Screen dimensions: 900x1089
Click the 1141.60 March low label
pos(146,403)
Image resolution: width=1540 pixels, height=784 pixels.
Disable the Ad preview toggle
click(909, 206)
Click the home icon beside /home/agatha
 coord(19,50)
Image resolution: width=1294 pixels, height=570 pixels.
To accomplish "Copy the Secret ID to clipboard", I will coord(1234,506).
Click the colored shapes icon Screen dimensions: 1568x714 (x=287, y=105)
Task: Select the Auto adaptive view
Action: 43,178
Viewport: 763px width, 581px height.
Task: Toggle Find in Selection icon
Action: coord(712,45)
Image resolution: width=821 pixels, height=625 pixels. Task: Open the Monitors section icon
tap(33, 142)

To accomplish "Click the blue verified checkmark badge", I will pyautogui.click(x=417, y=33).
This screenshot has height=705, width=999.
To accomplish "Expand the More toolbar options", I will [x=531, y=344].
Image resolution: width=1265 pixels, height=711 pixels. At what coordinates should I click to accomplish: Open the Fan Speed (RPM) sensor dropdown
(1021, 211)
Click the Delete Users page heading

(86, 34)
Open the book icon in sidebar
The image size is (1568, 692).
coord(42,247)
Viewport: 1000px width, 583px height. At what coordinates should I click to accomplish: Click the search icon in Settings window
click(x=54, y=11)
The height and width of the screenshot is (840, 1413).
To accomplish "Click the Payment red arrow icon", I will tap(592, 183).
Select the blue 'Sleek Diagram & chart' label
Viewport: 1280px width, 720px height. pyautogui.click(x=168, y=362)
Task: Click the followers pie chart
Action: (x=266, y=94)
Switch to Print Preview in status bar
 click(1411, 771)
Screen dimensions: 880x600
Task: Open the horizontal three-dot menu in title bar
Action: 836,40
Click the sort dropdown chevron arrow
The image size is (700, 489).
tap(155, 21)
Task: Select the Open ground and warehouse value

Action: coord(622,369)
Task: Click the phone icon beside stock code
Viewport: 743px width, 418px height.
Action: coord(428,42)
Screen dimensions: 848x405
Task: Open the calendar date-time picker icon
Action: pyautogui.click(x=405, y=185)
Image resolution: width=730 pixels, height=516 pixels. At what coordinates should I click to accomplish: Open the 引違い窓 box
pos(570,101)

EXERCISE DESCRIPTION
Duplicate the records from the line with "Click the home icon beside /home/agatha" to the line with "(1021, 211)", including both of those lines.

RESULT FOR THIS EXERCISE
Click the home icon beside /home/agatha
 coord(19,50)
Image resolution: width=1294 pixels, height=570 pixels.
To accomplish "Copy the Secret ID to clipboard", I will coord(1234,506).
Click the colored shapes icon Screen dimensions: 1568x714 (x=287, y=105)
Task: Select the Auto adaptive view
Action: 43,178
Viewport: 763px width, 581px height.
Task: Toggle Find in Selection icon
Action: coord(712,45)
Image resolution: width=821 pixels, height=625 pixels. Task: Open the Monitors section icon
tap(33, 142)

To accomplish "Click the blue verified checkmark badge", I will pyautogui.click(x=417, y=33).
This screenshot has height=705, width=999.
To accomplish "Expand the More toolbar options", I will [x=531, y=344].
Image resolution: width=1265 pixels, height=711 pixels. At what coordinates should I click to accomplish: Open the Fan Speed (RPM) sensor dropdown
(1021, 211)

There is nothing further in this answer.